What was the most challenging aspect of your internship?
Sophie: The most challenging aspect of my internship was the adjustments and flexibility needed due to COVID. New safety measures were being implemented weekly and networking with upper management was challenging due to the lack of in-person interaction.
Mary Gray: Nothing really, enjoyed every part of it.
How does your internship (planned or completed) fit into your overall undergraduate plan?
Sophie: After my undergrad I intend to complete my masters and possibly my Ph.D. in poultry science with a focus on genetics. Being out on the pedigree farm this summer allowed me to understand the complete cycle of breeder flocks and how selection and genetics play in.
Mary Gray: I plan to work in the feed milling industry within the poultry industry, hopefully in regulations or research.
Hannah: I plan on going to veterinary school in order to become a veterinarian for commercial broilers.
I was looking forward to learning a lot more about the care that goes into keeping houses full of birds healthy and happy, as well as what details are involved with how the genetics and selective breeding contributes to a commercial broiler chicken’s incredible productivity.
This internship was going to allow me to see firsthand how the industry works so that I can be better equipped to work in it, and hopefully learn more about providing these animals with the best care possible while they live out their lives and their purpose for society.
What advice do you have for other students interested in internships, especially during COVID-19?
Sophie: Be flexible, know that things could change at any moment, but there is always a bright side, and know that the companies want you to come just as much as you want to intern.
Mary Gray: Research companies that had interns over the summer, and talk to other students that took internships, even if it is in field you do not think you would want to go into; the experience may change your mind.
This pandemic cannot and will not stop us from learning and growing.
Hannah: Don’t be discouraged if your internship got cancelled; use this time to research other opportunities and prepare to get back out there and get another one next year!
Additionally, use this time to build your knowledge so that whenever your internship is rescheduled or you get a different experience, you will learn even more and be able to go farther than ever before with it! Also, just don’t stress too much about what your future looks like…this is a scary, unprecedented time but you, me, and WE will grow from it and get through it! This pandemic cannot and will not stop us from learning and growing in the end.
Is there anything else you’d like to share?

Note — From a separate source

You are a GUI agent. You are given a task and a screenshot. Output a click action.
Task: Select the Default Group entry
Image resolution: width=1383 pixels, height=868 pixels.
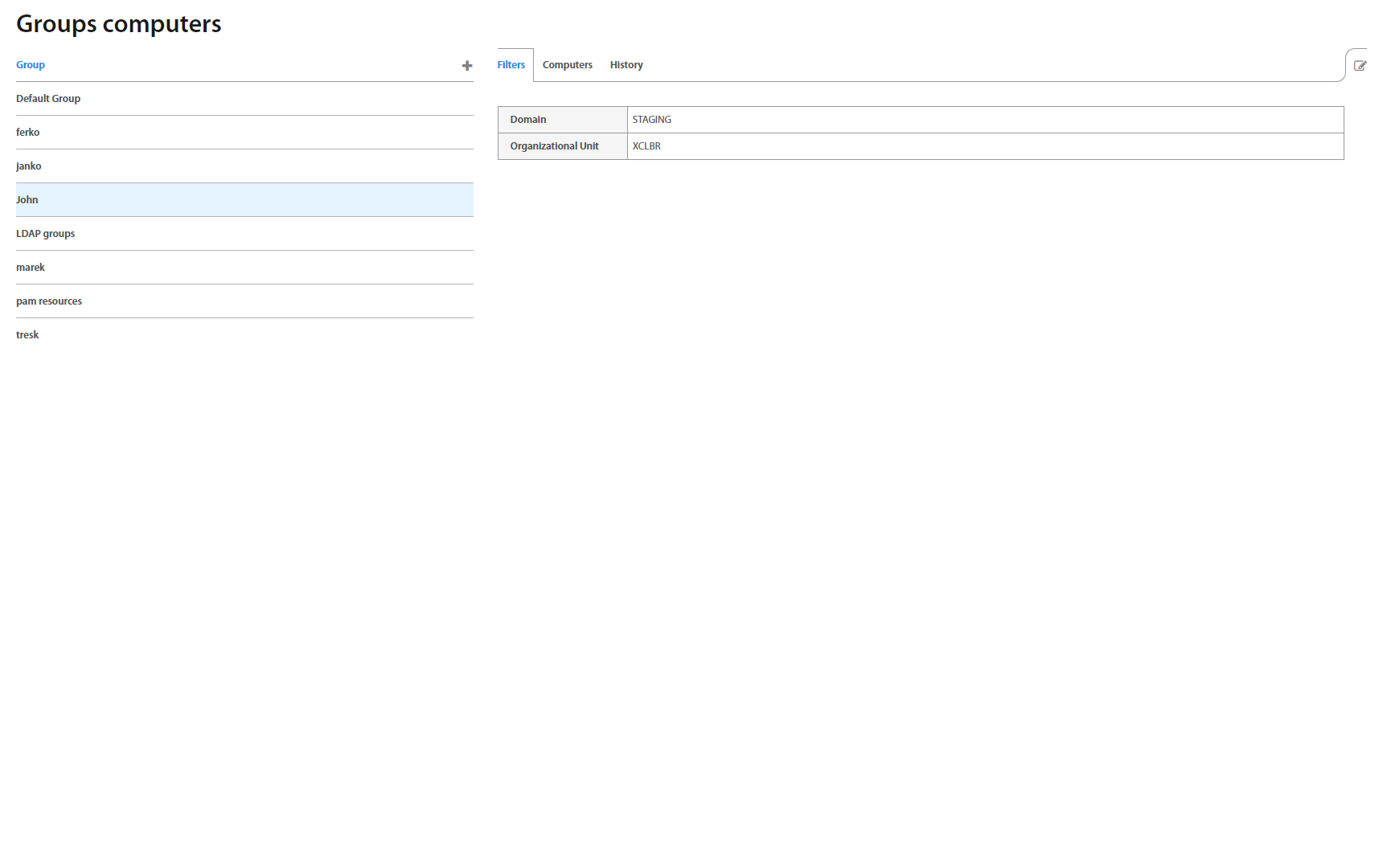48,99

Sophie: As another piece of advice, I encourage students to leave their comfort zones by interning in other parts of the country and not let location be a factor in their success.
Mary Gray: Go out of state for internships if you are able to. It was the best decision I made regarding my future career. I have been able to make so many more connections and friends through going out of state. Most of the time you are only gone for three months, and you will make so many friends while at your internship that you will not want to go home.
Hannah: Doing an internship may seem scary or daunting at first, but it will be such a wonderful experience overall and will really push you out of your comfort zone. You’ll undoubtedly learn a lot about living independently and working full time, and you’ll make friends that will last a lifetime. All of those memories and skills that you gain will stick with you wherever you go and in all that you do, so just take the plunge and apply, and if you get one — then go for it!